Dock Boggs, age 9
Ever since banjoist Dock Boggs made his first recordings, people's interest in him has often taken on a rare intensity, part revelation, part morbid compulsion.
In 2005, Rennie Sparks described his 1927 recording of Pretty Polly as "compassionless, cold as a cockroach." Greil Marcus devoted a whole chapter to Boggs in his book about Bob Dylan's Basesment Tapes — Boggs, he wrote, sang Oh Death with "the words jerking in his throat like a marionette." The night in 1932 that Charles and Ruth Crawford Seeger first heard Boggs' recording of Pretty Polly, they realized that an American folk music was still alive and they dedicated the rest of their lives to it.
In 1963, Mike Seeger, Charles and Ruth's son, sought out the long-lost Boggs while traveling with his wife and three pre-school children in a Studebaker Lark station wagon. When they finally realized they were really getting close to finding Boggs, it was getting dark and they needed to find lodging. Mike's wife finally suggested they look in a phone book under "Boggs." Seeger was amazed — "Look in the phone book for Dock Boggs?" Boggs was listed, they called, and Dock was in.
In the last eight years of Boggs' life, Seeger became Boggs' recordist, booking agent, best friend, confessor, and maybe in a certain unforeseeable way, demon. Seeger writes: "I've often wondered if his second — his 1960's — music career was good for him."
In 1910, Boggs had gone to work under the surface of the Earth, in the coal mines, at the age of 12. He spent 44 years digging coal in eastern Kentucky and western Virginia. In his youth, he supplemented a coal miner's starvation wages the same way many others did — bootlegging whiskey. It was a violent existence, reflecting a disregard for people's lives shared by the coal companies that dominated the region's economy. Boggs was often arrested, carried a gun and used it, beat a brother-in-law almost to death, and at one point plotted in detail the murder of his wife's entire family. "I'm talking about being set on it. I was set on it," he told Mike Seeger's tape recorder.

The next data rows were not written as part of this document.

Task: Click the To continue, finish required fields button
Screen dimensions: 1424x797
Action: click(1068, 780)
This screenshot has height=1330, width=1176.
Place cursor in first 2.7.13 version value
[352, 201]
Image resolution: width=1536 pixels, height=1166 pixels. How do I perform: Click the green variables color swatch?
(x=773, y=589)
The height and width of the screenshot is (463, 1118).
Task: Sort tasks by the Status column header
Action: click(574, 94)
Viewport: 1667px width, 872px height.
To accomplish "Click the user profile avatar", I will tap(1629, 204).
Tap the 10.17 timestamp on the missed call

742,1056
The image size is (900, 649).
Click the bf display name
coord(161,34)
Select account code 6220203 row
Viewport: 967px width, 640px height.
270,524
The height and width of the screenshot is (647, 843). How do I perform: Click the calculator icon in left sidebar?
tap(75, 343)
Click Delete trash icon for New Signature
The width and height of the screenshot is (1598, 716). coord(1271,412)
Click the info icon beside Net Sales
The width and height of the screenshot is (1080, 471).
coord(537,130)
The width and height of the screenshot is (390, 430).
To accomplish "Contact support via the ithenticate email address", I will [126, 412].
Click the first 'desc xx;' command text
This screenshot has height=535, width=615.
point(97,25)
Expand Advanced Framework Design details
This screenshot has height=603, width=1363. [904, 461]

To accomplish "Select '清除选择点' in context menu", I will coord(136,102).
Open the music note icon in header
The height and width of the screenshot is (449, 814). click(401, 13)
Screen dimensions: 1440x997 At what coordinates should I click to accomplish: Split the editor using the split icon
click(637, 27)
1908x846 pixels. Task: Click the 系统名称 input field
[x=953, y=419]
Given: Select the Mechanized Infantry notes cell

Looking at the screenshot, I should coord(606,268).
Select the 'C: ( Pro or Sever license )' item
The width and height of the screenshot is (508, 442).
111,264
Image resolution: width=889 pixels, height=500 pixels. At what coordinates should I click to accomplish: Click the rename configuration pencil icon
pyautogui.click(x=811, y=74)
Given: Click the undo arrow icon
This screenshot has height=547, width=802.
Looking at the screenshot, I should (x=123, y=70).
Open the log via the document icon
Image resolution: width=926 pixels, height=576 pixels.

During the boom of the late 1920's, Boggs made several recordings and vividly glimpsed a chance to escape the mines through music. But the boom soon busted, and Boggs missed a last recording session because he was unable to scrape up any cash for a train ticket. He continued to play his banjo for a few years, but eventually had to pawn it during a run on the banks. Decades later, he would talk to Mike Seeger about these losses with acute pain.
When Mike and his family showed up in their station wagon, Boggs had just retrieved his pawned banjo no more than six months before. Members of his wife's holiness church considered the playing of music to be a sin, and to both Dock and his wife Sara, the instrument was an ominous reminder of their darker days.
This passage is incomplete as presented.